LanzaTech Awarded $3 Million from U.S. Department of Energy to Advance Conversion of Waste CO2 into Valuable Chemicals

Project uses waste CO2 as a feedstock to produce sustainable isopropanol, a common alcohol found in everyday products


© LanzaTech

LanzaTech Global, Inc. (NASDAQ: LNZA) (“LanzaTech” or the “Company”), the carbon recycling company transforming waste carbon into sustainable fuels, chemicals, materials, and protein, has been awarded $3 million by the U.S. Department of Energy’s (DOE) Office of Fossil Energy and Carbon Management (FECM), as part of a broader $29 million investment program to advance its carbon management priorities. LanzaTech’s Project ADAPT (“Accelerating Decarbonization via Advanced Production Technologies”) was selected to address FECM’s priority of converting carbon dioxide (CO2) into environmentally responsible and economically valuable products.

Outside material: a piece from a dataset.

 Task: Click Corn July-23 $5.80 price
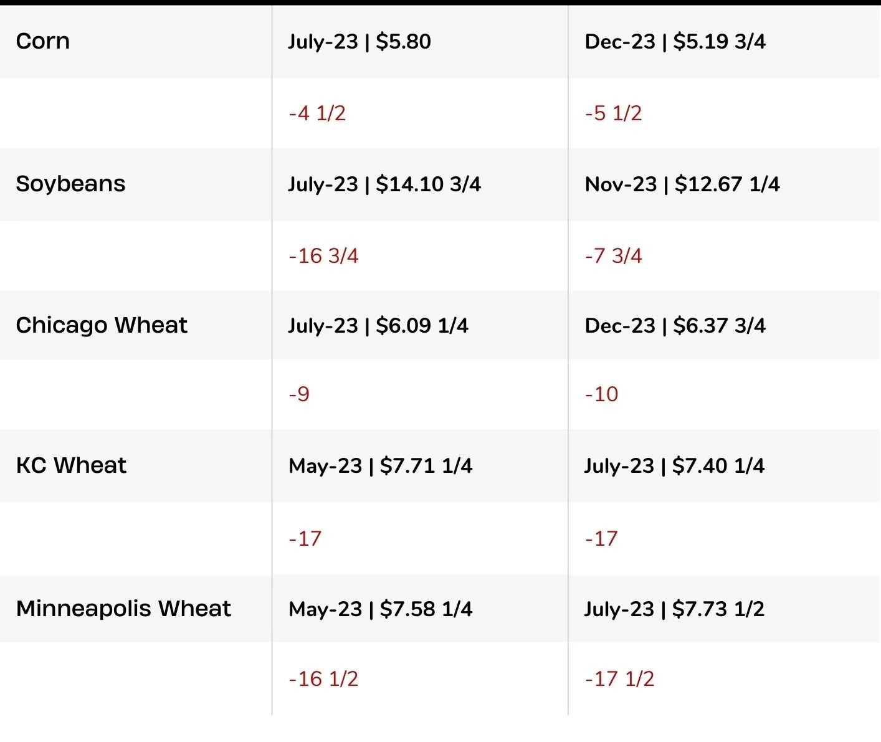(360, 42)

LanzaTech’s Project ADAPT builds upon the Company’s existing capabilities of using CO2 as a feedstock to produce isopropanol at a pilot scale and aims to advance the process and platform with the following key focus areas:

  1. Versatility in Feedstock Use: Enhancing the platform’s ability to process a range of gas mixes with CO2
  2. Microbial Strain Optimization: Employing advanced gene-editing techniques to develop tailored microbial production strains for making isopropanol and other prevalent chemicals
  3. Cost and Efficiency Improvements: Refining the end-to-end process to be more cost-effective, efficient, and more robust

Isopropanol is a common alcohol used in an array of everyday products such as cleaning agents and is also a precursor to the propylene value chain. Propylene, which is a building block for packaging, medical supplies, automotive products, among many other applications, has a thriving demand market that is projected to approach $150 billion and 180 million tons by 2030. Importantly, isopropanol production has the ability to achieve greenhouse gas savings of over 200% when produced from recycled CO2 instead of fossil carbon, and a non-fossil commercial production pathway does not exist today.

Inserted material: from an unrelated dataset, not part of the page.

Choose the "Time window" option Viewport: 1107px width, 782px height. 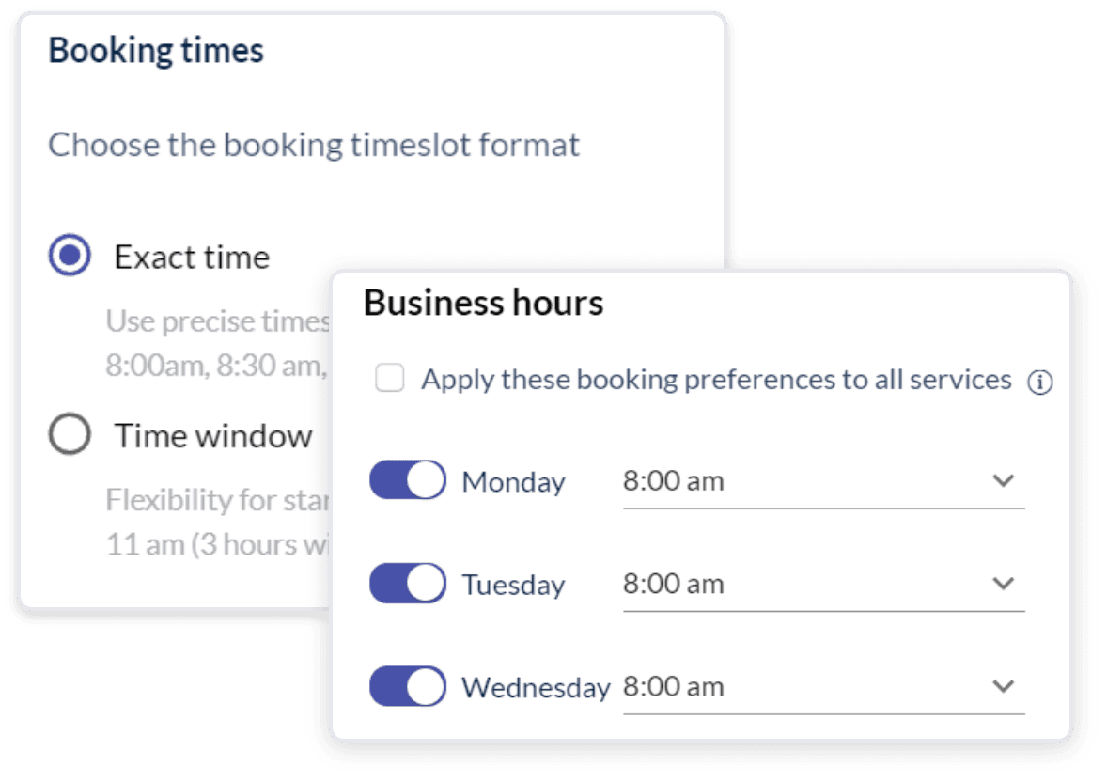pos(69,434)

Project ADAPT will primarily be funded by the FECM investment of $3 million and includes a Company funded cost share portion of approximately $0.8 million, totaling an estimated project cost of $3.8 million. Revenue and costs related to this project will be reported as Joint Development Agreement and Contract Research results for LanzaTech, and the majority of revenue is expected to be received and benefit financial results in 2025 and 2026.

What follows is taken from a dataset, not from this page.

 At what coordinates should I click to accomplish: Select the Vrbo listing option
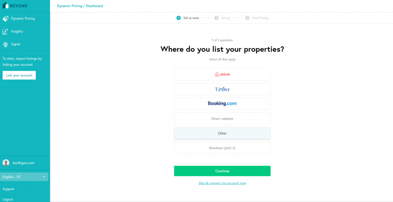(x=222, y=89)
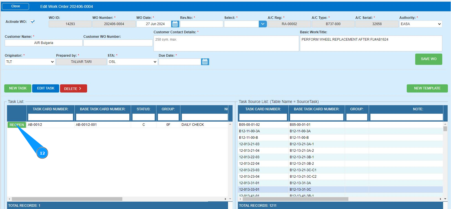The height and width of the screenshot is (209, 451).
Task: Toggle the Activate WO checkbox
Action: 33,21
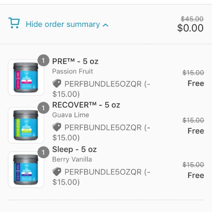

“We are thrilled to receive this support from the U.S. Department of Energy to progress our work around scaling the conversion of waste CO2 to make some of the world’s most needed chemicals,” said Dr. Jennifer Holmgren, CEO of LanzaTech. “CO2 is an essential feedstock of today and the future, and Project ADAPT leverages our expertise and existing operations to accelerate the commercialization of transformational carbon capture and utilization technologies that deliver cleaner and more sustainable energy and products.”

The projects supported by FECM’s investment program are in keeping with the Biden-Harris Administration’s aggressive climate ambitions of reaching a carbon-neutral power sector by 2035 and net-zero greenhouse gas emissions by 2050.